Memang, Selat Hormuz adalah salah satu jalur pelayaran energi paling krusial di dunia. Diperkirakan sekitar 20% dari total pengiriman minyak mentah dan gas alam cair (LNG) global mengalir melalui perairan sempit ini, yang secara geografis menghubungkan Teluk Persia dengan Laut Arab.
Sejak pecahnya konflik bersenjata antara AS dan Israel melawan Iran pada akhir Februari, Teheran mengambil langkah drastis dengan melakukan blokade terhadap jalur maritim ini. Penutupan Selat Hormuz ini sontak memicu gangguan besar terhadap pasokan energi global dan mengakibatkan lonjakan signifikan pada harga minyak dunia.
Sebelumnya, Trump juga telah menyuarakan kekecewaan mendalamnya terhadap sekutu-sekutu AS yang tergabung dalam Organisasi Pakta Pertahanan Atlantik Utara (NATO). Menurutnya, NATO belum menunjukkan dukungan yang memadai dalam upaya pengamanan jalur pelayaran ini.
Laporan dari Reuters mengindikasikan bahwa Sekretaris Jenderal NATO, Mark Rutte, setelah berdialog dengan Trump, telah menyampaikan kepada pemerintah negara-negara Eropa bahwa Presiden AS tersebut mendesak komitmen konkret dalam beberapa hari mendatang guna membantu mengamankan Selat Hormuz.

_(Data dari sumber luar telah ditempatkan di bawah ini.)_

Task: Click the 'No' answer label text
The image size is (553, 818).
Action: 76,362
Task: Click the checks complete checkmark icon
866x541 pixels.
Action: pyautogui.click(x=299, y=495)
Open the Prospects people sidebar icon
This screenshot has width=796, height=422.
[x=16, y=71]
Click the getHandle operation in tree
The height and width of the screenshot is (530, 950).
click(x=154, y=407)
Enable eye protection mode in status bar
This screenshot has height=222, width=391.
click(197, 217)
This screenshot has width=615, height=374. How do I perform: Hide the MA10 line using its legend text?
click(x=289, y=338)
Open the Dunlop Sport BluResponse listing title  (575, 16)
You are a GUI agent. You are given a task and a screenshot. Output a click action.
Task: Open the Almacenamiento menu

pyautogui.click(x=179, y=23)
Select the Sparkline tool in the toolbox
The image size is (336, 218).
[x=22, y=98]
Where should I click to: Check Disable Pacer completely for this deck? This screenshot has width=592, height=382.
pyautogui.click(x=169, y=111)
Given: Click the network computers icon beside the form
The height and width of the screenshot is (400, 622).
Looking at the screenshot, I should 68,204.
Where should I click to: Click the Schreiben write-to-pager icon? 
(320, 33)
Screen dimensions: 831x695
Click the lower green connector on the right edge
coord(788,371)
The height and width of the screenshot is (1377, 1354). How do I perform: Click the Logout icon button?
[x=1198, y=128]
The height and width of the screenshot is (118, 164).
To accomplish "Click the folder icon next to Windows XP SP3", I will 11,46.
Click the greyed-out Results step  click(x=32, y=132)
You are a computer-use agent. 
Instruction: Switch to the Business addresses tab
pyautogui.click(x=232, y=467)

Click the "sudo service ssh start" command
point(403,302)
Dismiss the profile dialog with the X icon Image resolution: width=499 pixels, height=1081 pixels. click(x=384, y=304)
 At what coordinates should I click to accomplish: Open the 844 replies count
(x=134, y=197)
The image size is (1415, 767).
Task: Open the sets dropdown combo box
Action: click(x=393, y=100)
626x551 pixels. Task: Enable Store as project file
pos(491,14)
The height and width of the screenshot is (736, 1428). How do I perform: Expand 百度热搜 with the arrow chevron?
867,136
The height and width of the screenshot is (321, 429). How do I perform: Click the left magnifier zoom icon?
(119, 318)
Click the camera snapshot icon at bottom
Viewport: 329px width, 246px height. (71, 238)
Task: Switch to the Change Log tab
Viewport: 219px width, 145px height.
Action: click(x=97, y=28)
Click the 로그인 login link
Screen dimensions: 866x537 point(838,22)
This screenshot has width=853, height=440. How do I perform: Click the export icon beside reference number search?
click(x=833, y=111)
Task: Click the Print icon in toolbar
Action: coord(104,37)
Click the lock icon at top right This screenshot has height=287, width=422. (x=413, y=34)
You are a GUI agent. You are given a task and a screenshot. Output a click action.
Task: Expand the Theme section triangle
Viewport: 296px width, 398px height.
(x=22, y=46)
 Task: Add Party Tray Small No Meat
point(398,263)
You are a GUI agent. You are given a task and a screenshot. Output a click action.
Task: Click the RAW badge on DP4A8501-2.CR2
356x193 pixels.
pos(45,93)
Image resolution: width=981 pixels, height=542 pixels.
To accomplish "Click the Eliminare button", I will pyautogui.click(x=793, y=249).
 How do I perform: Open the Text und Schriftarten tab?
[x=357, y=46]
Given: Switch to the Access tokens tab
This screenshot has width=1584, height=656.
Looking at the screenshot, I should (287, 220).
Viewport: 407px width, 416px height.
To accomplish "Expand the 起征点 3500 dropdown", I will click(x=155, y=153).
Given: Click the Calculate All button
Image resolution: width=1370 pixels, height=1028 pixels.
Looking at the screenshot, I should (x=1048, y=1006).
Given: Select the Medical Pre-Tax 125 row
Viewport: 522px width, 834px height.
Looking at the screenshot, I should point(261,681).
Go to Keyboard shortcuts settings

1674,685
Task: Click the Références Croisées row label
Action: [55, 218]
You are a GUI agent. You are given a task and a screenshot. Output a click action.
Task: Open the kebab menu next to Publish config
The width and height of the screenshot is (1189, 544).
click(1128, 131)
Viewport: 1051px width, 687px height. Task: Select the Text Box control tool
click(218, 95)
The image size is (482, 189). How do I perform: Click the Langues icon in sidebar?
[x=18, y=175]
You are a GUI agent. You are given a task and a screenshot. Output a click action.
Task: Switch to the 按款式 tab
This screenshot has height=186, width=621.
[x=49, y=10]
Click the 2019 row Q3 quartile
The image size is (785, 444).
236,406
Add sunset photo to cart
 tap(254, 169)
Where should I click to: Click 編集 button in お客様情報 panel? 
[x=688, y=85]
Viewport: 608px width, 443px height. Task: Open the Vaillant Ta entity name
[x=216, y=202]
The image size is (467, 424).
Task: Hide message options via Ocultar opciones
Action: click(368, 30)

Akar mula dari konflik yang memanas ini berawal pada 28 Februari, ketika AS dan Israel secara serentak melancarkan serangan terhadap Iran. Teheran, tidak tinggal diam, membalas dengan melancarkan serangan serupa terhadap Israel dan sejumlah pangkalan militer AS di negara-negara Teluk.
Serangkaian eskalasi serangan, termasuk yang dilancarkan Israel terhadap Lebanon, telah menyebabkan konsekuensi kemanusiaan yang tragis: dilaporkan ribuan nyawa melayang dan jutaan lainnya terpaksa mengungsi dari kediaman mereka.
Gejolak perang di kawasan Timur Tengah ini tak hanya merenggut nyawa, tetapi juga mengguncang stabilitas pasar keuangan global. Meskipun pada Selasa (7/4) lalu Trump telah mengumumkan gencatan senjata dengan Teheran—setelah sebelumnya sempat melontarkan ancaman untuk “menghancurkan peradaban Iran sepenuhnya”—situasi di lapangan masih jauh dari kata stabil.
Hingga saat ini, lalu lintas kapal melalui Selat Hormuz masih sepenuhnya terhenti, menyoroti kekhawatiran mendalam akan potensi eskalasi konflik yang lebih lanjut di kawasan yang sensitif ini.